American mechanical engineer and businessman

Francis Ashbury Pratt (February 15, 1827 – February 10, 1902) was an American mechanical engineer, inventor, and co-founder of Pratt & Whitney.

==Biography==
Pratt was born in Peru, New York. His parents moved the family to Lowell, Massachusetts, when he was eight years old. He was educated in Lowell and apprenticed in a machine shop. In 1848, he moved to Gloucester, New Jersey, and worked for Gloucester Machine Works as a journeyman and contractor. In 1852, Pratt moved to Hartford, Connecticut, to work at Colt Armory. It was at Colt that he met Amos Whitney. Pratt soon left Colt to work at Phoenix Iron Works and brought Whitney along with him.

While still working at Phoenix Iron Works, he designed a milling machine for George S. Lincoln & Company of Hartford, Connecticut, which became the Lincoln miller, in some ways perhaps the most important American machine tool of the late 19th century. Over 150,000 machines were built on this form factor (by many firms).

Pratt cofounded the Pratt & Whitney company along with Amos Whitney in 1860. Their first product was a thread winder for the Willimantic Linen Company. They went on to manufacture machine tools, tools for the makers of sewing machines, and gun making machinery for use by the Union Army during the American Civil War. He is credited with being first to permit production of fine gear work. Pratt promoted interchangeable parts and the adoption of a standard system for gages for the United States and Europe. Among several machine-tool patents, his most important was for planing metal granted on July 28, 1869.

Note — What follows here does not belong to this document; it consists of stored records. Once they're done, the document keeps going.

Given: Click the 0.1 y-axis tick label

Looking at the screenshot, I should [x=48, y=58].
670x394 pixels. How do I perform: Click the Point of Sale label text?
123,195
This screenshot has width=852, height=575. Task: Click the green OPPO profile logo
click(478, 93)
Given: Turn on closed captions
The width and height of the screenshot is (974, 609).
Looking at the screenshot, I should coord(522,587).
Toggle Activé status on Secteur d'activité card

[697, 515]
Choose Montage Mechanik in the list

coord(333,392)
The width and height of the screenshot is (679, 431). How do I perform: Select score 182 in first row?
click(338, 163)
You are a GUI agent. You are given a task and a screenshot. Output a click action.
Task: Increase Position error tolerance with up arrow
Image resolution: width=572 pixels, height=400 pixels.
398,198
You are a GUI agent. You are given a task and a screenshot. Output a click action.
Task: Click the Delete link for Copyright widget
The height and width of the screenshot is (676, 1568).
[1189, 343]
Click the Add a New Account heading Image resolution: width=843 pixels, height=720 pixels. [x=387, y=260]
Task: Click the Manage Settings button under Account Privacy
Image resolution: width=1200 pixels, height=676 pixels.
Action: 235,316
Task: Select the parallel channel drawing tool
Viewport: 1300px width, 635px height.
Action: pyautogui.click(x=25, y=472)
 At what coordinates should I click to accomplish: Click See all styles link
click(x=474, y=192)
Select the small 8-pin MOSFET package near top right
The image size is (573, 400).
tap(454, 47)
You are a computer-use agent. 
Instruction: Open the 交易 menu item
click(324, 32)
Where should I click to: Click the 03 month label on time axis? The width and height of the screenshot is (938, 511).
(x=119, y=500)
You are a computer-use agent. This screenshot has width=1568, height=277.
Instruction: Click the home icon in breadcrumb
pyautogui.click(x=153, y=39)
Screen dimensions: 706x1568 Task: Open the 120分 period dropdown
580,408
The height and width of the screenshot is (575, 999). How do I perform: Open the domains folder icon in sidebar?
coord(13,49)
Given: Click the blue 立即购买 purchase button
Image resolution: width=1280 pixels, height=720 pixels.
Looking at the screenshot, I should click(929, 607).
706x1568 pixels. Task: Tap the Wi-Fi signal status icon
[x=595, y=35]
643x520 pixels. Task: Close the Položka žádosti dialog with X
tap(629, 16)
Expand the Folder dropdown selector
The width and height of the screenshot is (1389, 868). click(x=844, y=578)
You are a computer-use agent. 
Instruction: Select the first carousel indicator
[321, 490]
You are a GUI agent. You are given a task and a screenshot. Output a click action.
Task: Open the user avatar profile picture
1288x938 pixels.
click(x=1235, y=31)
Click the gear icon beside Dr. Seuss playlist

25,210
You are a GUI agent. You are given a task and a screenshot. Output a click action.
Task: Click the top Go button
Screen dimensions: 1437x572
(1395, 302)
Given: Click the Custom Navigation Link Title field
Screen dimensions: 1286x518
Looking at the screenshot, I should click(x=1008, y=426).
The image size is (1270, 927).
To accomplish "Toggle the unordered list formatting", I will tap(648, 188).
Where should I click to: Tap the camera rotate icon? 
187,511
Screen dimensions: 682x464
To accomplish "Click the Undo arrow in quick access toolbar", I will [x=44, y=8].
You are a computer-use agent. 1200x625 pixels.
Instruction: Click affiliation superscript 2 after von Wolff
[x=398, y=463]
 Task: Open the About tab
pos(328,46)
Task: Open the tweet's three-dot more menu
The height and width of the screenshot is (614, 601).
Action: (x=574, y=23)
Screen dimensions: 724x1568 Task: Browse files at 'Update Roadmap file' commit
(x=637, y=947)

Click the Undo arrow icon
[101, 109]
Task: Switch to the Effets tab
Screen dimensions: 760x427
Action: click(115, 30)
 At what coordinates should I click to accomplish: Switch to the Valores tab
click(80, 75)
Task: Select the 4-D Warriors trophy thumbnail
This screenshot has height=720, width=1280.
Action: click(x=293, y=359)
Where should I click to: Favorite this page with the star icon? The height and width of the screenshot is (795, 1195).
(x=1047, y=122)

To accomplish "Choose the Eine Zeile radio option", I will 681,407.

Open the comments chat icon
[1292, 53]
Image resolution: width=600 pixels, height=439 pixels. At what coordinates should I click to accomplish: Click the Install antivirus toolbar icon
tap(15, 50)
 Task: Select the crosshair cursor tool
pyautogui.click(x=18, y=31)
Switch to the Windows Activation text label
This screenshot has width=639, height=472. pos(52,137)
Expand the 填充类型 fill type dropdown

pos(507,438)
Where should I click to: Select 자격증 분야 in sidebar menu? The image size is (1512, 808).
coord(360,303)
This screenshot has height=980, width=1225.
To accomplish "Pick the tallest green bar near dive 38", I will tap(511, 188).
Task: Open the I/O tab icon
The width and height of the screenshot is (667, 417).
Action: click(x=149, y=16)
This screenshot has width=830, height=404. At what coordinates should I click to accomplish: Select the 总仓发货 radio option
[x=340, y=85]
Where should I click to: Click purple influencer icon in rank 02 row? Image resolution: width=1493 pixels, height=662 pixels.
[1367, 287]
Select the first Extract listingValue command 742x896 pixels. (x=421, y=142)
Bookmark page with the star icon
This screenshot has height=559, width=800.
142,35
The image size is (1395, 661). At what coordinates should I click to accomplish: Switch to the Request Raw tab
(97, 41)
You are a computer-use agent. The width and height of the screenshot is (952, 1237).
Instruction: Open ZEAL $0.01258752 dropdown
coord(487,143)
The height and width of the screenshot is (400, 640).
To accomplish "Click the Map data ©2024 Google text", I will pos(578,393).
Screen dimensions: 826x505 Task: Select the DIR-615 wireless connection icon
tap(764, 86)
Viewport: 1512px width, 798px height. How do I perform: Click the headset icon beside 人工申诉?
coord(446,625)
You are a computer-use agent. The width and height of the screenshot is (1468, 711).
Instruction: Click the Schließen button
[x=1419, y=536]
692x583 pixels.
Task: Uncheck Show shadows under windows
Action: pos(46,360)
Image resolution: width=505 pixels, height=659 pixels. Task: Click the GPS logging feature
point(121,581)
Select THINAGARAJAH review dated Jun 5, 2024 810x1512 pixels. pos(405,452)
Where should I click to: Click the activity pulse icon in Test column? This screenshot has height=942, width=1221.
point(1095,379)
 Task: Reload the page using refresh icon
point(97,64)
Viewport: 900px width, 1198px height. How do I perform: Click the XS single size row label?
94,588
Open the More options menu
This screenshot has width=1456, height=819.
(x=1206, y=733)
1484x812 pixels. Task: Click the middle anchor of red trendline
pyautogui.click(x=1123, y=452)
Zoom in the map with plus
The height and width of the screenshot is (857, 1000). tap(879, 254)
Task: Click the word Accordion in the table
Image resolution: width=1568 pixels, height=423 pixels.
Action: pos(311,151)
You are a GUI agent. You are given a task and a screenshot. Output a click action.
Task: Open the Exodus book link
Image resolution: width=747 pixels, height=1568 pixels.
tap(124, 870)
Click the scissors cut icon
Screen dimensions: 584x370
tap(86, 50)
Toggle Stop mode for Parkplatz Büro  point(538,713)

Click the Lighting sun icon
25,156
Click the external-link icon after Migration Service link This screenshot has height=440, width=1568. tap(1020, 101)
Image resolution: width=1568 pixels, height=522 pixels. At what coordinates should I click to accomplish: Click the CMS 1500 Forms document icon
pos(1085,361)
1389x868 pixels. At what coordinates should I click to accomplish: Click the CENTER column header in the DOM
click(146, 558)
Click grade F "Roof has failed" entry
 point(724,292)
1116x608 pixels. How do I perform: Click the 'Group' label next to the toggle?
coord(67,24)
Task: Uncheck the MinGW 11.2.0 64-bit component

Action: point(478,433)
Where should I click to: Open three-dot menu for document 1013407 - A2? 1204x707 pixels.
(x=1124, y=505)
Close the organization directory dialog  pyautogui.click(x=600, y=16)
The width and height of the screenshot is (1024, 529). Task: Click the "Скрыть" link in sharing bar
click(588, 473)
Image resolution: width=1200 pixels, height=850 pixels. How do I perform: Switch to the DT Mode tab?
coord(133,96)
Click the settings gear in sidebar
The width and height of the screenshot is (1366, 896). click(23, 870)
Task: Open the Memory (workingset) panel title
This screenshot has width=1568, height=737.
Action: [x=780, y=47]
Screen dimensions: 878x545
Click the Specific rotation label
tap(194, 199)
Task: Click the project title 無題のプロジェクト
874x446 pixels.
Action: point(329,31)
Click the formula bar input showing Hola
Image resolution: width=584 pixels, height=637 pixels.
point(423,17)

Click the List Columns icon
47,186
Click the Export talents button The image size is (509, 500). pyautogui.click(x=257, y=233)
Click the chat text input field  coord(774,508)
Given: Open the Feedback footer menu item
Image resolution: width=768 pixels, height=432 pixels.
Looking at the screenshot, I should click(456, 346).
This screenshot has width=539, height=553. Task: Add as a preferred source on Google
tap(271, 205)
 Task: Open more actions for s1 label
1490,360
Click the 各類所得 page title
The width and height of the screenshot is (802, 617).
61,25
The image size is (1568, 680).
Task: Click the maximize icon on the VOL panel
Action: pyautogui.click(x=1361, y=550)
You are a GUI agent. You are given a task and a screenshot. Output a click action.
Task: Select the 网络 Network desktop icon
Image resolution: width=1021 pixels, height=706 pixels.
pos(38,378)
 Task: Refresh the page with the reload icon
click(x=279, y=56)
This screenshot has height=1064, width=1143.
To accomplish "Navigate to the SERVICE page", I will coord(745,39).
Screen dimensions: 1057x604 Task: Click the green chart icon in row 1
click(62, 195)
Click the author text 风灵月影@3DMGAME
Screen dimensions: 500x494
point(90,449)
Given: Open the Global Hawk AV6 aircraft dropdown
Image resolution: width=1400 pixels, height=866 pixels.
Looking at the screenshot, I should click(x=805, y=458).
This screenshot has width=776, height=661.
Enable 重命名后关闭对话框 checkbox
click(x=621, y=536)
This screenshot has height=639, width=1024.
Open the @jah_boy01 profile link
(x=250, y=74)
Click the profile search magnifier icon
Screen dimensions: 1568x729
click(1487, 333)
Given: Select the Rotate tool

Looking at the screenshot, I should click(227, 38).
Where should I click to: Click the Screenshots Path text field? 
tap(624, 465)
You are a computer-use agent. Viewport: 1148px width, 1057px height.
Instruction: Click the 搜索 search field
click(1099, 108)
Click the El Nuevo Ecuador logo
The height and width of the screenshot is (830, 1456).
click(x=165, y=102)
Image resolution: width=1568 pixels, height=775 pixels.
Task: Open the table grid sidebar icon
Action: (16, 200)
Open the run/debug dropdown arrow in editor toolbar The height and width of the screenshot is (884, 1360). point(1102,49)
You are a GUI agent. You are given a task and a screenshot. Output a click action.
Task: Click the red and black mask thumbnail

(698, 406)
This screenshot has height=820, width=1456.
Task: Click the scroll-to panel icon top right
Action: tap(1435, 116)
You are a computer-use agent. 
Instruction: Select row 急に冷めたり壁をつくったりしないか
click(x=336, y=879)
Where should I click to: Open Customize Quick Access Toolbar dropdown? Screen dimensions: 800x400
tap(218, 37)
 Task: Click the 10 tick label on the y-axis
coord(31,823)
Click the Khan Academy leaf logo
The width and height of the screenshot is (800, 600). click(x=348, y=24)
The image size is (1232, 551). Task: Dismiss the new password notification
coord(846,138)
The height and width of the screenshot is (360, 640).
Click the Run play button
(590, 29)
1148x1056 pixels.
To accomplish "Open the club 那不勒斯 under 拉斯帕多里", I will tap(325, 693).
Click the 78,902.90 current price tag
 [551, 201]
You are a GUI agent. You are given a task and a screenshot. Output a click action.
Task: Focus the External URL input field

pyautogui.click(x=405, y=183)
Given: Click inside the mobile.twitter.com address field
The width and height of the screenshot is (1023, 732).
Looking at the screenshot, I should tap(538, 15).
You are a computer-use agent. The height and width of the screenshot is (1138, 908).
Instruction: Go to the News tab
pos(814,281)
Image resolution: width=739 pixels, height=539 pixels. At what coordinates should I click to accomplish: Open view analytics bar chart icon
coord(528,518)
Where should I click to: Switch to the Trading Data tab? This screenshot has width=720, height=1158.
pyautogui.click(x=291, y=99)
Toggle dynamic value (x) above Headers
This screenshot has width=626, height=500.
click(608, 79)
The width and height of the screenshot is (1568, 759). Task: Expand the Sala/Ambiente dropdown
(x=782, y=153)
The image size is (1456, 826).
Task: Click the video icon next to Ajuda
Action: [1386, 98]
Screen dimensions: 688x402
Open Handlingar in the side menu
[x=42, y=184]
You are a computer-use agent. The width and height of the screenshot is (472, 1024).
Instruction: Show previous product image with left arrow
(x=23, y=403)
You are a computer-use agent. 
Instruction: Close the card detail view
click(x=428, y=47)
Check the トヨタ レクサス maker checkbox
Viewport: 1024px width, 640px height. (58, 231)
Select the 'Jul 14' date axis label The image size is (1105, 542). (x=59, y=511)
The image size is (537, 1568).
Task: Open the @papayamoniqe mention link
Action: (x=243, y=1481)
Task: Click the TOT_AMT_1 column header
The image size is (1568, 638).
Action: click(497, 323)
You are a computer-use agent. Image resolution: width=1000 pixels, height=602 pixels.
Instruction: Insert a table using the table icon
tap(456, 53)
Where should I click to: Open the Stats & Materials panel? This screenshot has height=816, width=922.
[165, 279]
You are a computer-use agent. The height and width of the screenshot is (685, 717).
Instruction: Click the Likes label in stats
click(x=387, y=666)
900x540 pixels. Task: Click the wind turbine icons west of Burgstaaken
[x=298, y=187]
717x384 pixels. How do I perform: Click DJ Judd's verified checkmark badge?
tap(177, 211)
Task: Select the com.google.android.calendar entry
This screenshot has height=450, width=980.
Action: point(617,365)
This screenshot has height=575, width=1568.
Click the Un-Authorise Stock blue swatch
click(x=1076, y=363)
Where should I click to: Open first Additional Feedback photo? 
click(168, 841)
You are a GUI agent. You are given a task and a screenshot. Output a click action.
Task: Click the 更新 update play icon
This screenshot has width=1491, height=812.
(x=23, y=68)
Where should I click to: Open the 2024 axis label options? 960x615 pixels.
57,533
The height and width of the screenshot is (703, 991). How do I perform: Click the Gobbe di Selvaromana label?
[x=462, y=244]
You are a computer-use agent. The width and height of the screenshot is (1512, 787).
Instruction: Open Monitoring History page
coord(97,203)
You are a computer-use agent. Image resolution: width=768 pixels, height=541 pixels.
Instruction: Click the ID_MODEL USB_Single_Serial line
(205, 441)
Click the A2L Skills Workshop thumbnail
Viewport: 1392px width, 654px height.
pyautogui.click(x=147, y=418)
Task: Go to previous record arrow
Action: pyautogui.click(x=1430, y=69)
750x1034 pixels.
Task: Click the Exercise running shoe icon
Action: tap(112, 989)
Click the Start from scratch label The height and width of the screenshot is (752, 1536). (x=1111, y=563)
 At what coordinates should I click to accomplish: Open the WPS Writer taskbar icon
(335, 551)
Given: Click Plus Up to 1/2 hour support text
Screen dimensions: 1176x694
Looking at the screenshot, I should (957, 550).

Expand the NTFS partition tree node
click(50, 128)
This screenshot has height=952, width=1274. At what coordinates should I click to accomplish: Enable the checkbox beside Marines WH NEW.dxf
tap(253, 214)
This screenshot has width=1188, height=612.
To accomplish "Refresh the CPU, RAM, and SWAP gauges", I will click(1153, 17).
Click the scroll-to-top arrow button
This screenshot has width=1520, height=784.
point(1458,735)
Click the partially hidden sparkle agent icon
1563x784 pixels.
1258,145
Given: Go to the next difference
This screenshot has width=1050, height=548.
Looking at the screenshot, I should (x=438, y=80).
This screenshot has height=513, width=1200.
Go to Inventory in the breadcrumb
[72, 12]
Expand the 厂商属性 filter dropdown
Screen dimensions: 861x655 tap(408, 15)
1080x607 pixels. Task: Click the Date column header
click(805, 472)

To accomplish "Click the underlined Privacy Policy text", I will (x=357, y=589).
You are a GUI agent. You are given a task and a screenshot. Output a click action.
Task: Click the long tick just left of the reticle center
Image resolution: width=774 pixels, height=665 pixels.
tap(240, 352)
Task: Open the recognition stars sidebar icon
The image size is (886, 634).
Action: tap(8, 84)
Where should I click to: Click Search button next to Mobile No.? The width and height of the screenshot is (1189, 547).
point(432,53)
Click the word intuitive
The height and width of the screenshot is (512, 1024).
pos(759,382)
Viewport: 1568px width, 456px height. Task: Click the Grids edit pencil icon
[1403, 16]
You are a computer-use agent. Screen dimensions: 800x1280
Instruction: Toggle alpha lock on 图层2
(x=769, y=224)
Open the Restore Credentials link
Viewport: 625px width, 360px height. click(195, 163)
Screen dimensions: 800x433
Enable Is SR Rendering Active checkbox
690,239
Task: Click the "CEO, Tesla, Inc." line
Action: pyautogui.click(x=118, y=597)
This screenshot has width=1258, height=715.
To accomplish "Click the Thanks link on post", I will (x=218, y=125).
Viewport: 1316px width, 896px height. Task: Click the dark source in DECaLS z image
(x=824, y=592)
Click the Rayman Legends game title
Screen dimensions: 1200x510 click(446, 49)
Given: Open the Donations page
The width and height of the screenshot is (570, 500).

He served as a member of the board of water commissioners for the city of Hartford for four years. He was a director of the Hartford board of trade and the Pratt & Cady company. He served as president and director of the Electric Generator Company. He was a member of the American Society of Mechanical Engineers.

He died in Hartford, Connecticut and was interred at Cedar Hill Cemetery.